2

26 3 1
                                    

Flo berdiri mendekati pria yang meminta nya untuk maju. Dan mendapatkan alih spidol itu. Flo hanya menatap dingin papan tulis yang ada di depan nya.

Flo diam. Dia sama sekali tidak mengerti angka-angka yang ada di hadapannya ini.

Tidak lama, tatapan dingin Flo menatap gurunya yang ada di sana. Kedua mata Pak Hery. 

Yang lain hanya diam. Bahkan ada yang bertanya-tanya, apa yang sedang Flo lakukan dan beraninya dia menatap guru nya sendiri dengan tatapan dingin seperti itu.

Halena tersenyum tipis sedang kan Klarissa bertepuk tangan pelan tanpa suara. Mereka sudah tau apa yang sedang di lakukan Flo.

Cara? Ah, dia ...

Dia hanya manarik kecil ujung bibir kanan nya. Oh gadis api sepertinya hanya bisa melakukan itu. Susah untuknya tersenyum. Jika dia tertawa, akan sangat langka. Si gadis pemarah.

"Apa? Apa dia tidak bisa menjawab soal itu? Yang benar saja. Farel kau bodoh menyuruhnya untuk maju" hina salah satu gadis centil yang ada di sana. Yang sempat bertanya pada Halena tadi pagi. Soal hubungan diantara keempatnya.

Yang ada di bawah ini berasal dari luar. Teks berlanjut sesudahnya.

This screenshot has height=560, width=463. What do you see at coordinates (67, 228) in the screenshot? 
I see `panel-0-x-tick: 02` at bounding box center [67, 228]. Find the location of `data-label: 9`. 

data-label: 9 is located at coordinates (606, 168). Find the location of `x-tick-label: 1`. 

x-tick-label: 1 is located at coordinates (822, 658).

"Kalian modal tampang ternyata" celahnya lagi.

Flo tidak menanggapi nya. Dia mulai menulis kan sesuatu di papan tulis putih yang telah di penuhi beberapa angka.

"Jangan perdulikan dia" Kata Halena, dalam hatinya.

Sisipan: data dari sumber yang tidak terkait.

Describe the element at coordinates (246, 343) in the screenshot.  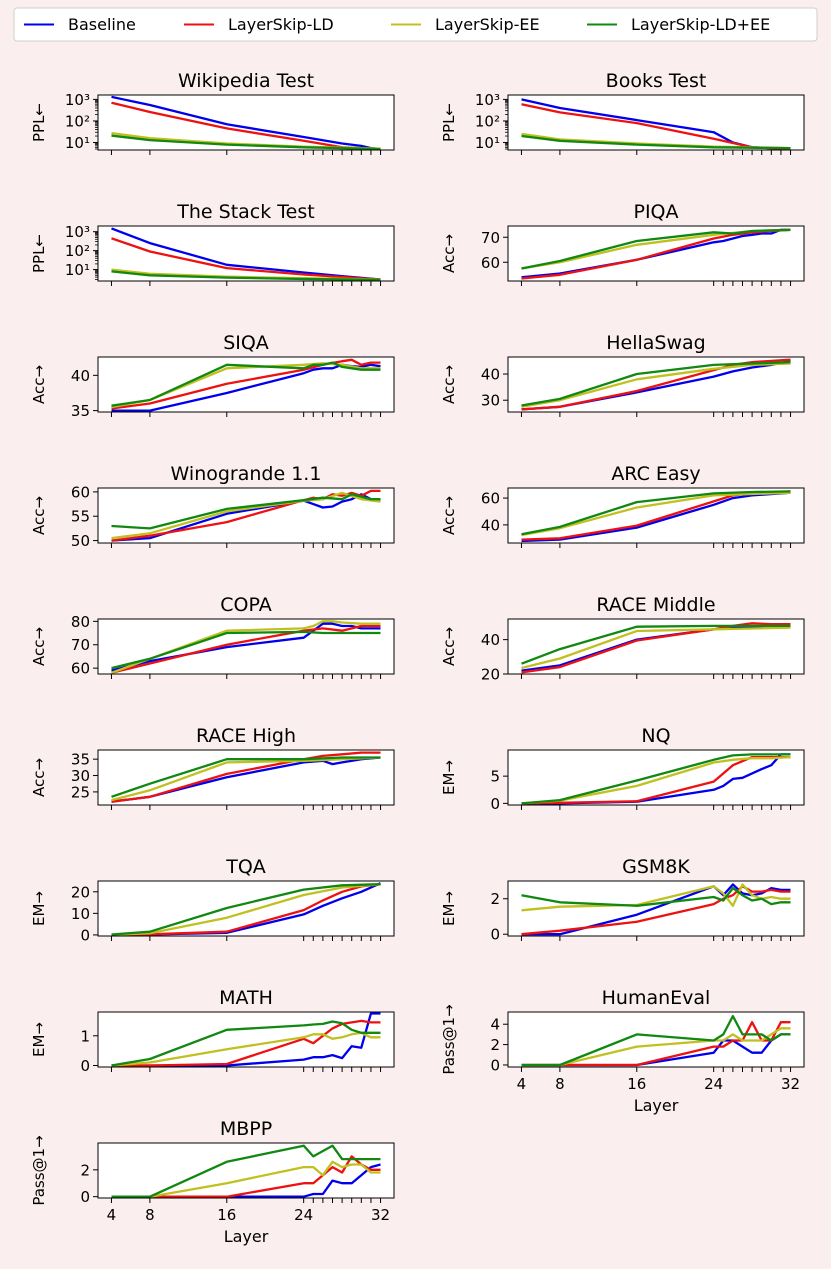
I see `chart-title: SIQA` at that location. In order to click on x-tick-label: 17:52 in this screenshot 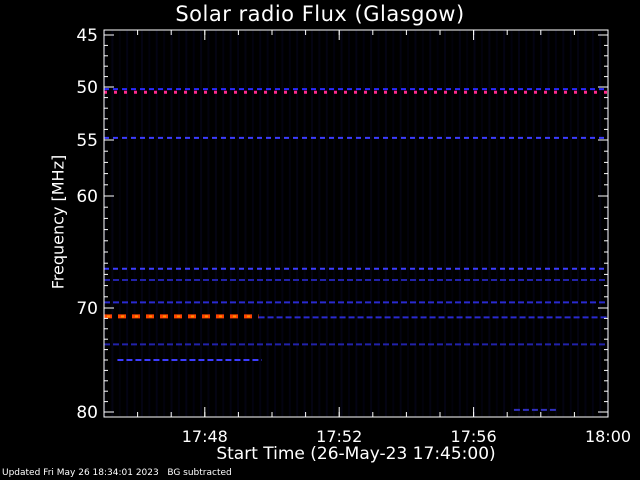, I will do `click(339, 436)`.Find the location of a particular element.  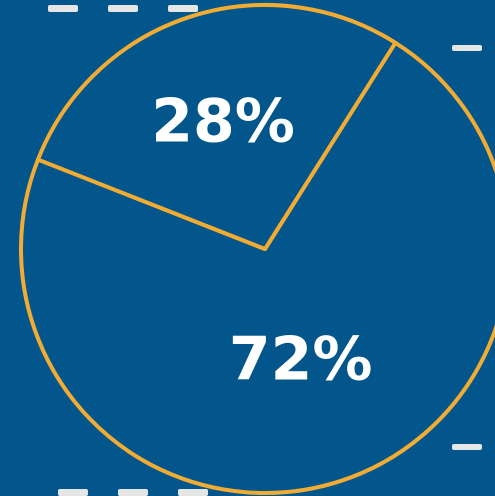

slice-data-label: 28% is located at coordinates (223, 122).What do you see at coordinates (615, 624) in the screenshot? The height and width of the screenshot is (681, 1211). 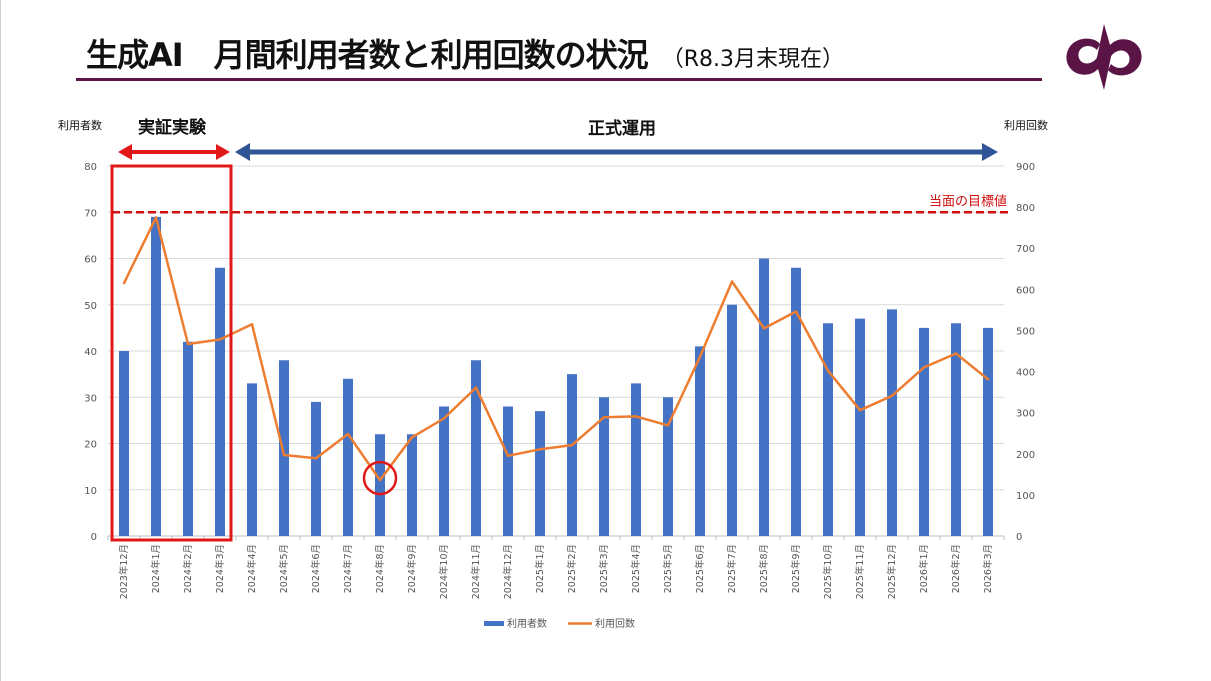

"Aku tahu. Diamlah. Aku sudah membaca jawaban di kepala lelaki tua ini" jawab Flo.

"Tulislah! Apapun yang kau baca dan dengar" sekarang Klarissa ikut berbicara.

"Diamlah!"

"Kalian semua yang berisik!" Cara yang tak tahan ikut berbicara.

Flo berhenti.

Dia membalikkan badan nya dan menatap ketiganya.

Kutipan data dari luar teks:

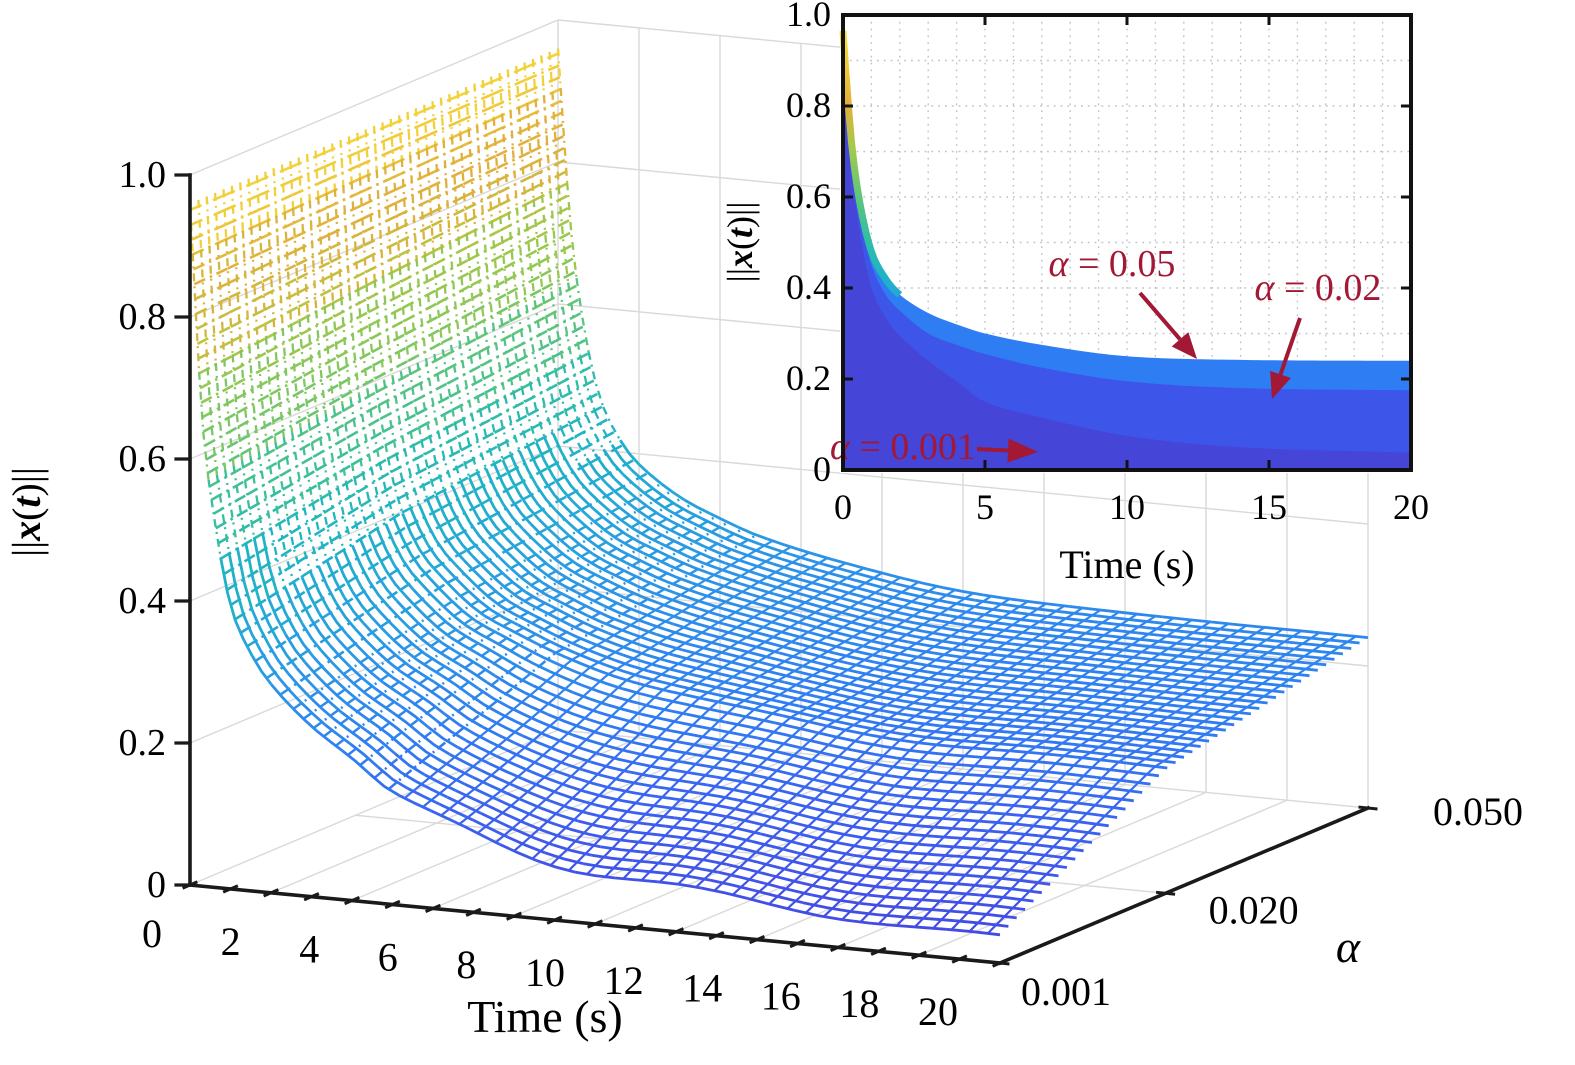 This screenshot has width=1575, height=1065. I want to click on annotation-alpha-0.001: α = 0.001, so click(903, 447).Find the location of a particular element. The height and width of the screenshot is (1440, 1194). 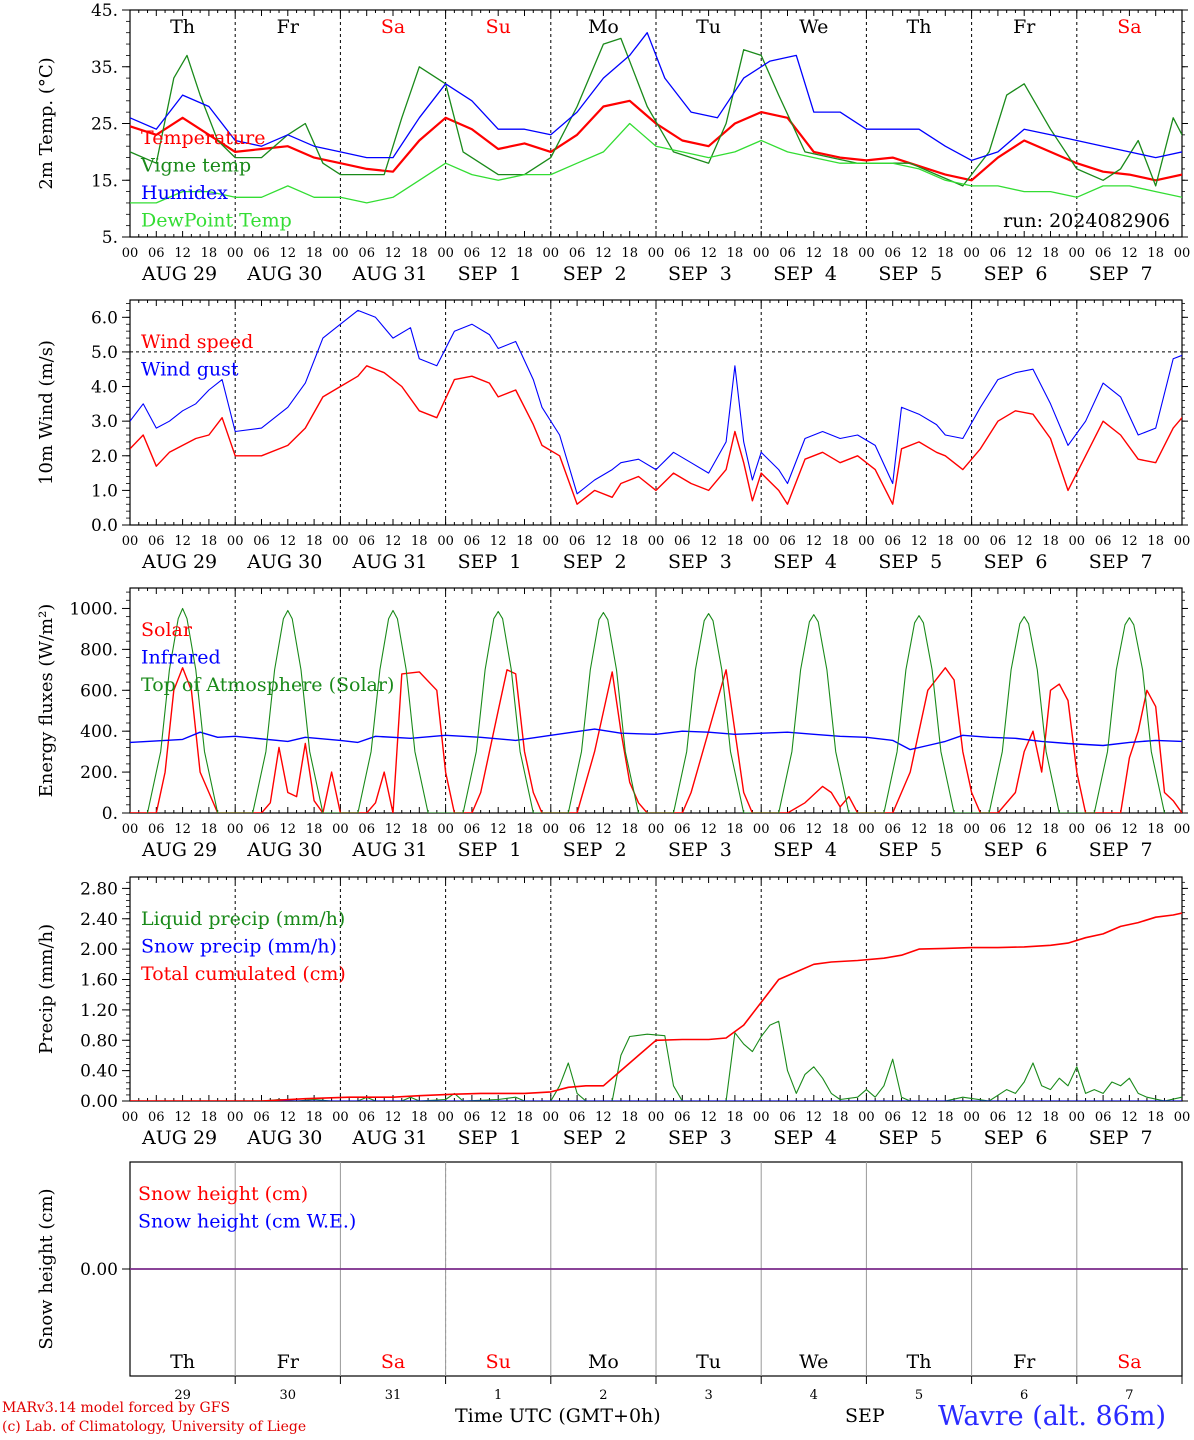

y-tick-label: 6.0 is located at coordinates (104, 318).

Ya jelas dengan tatapan dingin dan menusuk. Dia menatap ketiganya seakan ingin membunuh tiga gadis gila itu. Kapan dalam hitungan menit saja mereka bisa membiarkan ruang batin diantara keempatnya diam dan tenang. Selalu berisik. 

"Kenapa penguasa memilihku dan membuatku terus saja bersama orang-orang seperti kalian?" kata Flo marah.

Ia masih menatap ketiganya dan semakin membuat keanehan murid-murid yang menatapnya.

"Maksudmu apa ...?" Cara ikut menatap Flo dari kursinya, menatap gadis es itu marah.

klarissa memberhentikan waktunya, dengan cepat waktu berhenti, begitu pula denga orang-orang disana yang mendadak menjadi diam alis berubah menjadi patung "Orang-orang? kau salah Flo, kita teman Flo.. ingat itu.."

"Teman?" Halena menatap bingung

Cara memutar badan nya menatap Klarissa sempurna "apa yang kau maksud dengan teman?"

"kita adalah teman, seharus nya kalian tau itu, bukan hanya orang-orang yang telah lama bersama lalu serumah, bukan itu hungungan kita, bahkan orang-orang dibumi ini menganggap hubungan seperti ini adalah teman. kita teman, coba lah menggap kita seperti itu" Klarissa mengeluarkan sedikit air dari balik kaki nya, yang terlihat sedikit basah. Itu suatu kebiasaannya yang jika dia mulai kesal.

"haruskah?" Halena menatap satu satu ketiga nya 

"tapi mengapa?" cara yang sedikit menenagkan ekspresi wajah nya

"Ini sudah takdir," ujar Klarissa menengahi. "Jangan menyalahkan takdir, kita saling menyanyangi bukan?" Klarissa mengangkat sebelah alisnya.

"Aku ingin tau bagaimana rasanya merasakan perasaan yang sering dibilang menyayangi itu" kata Halena tiba-tiba.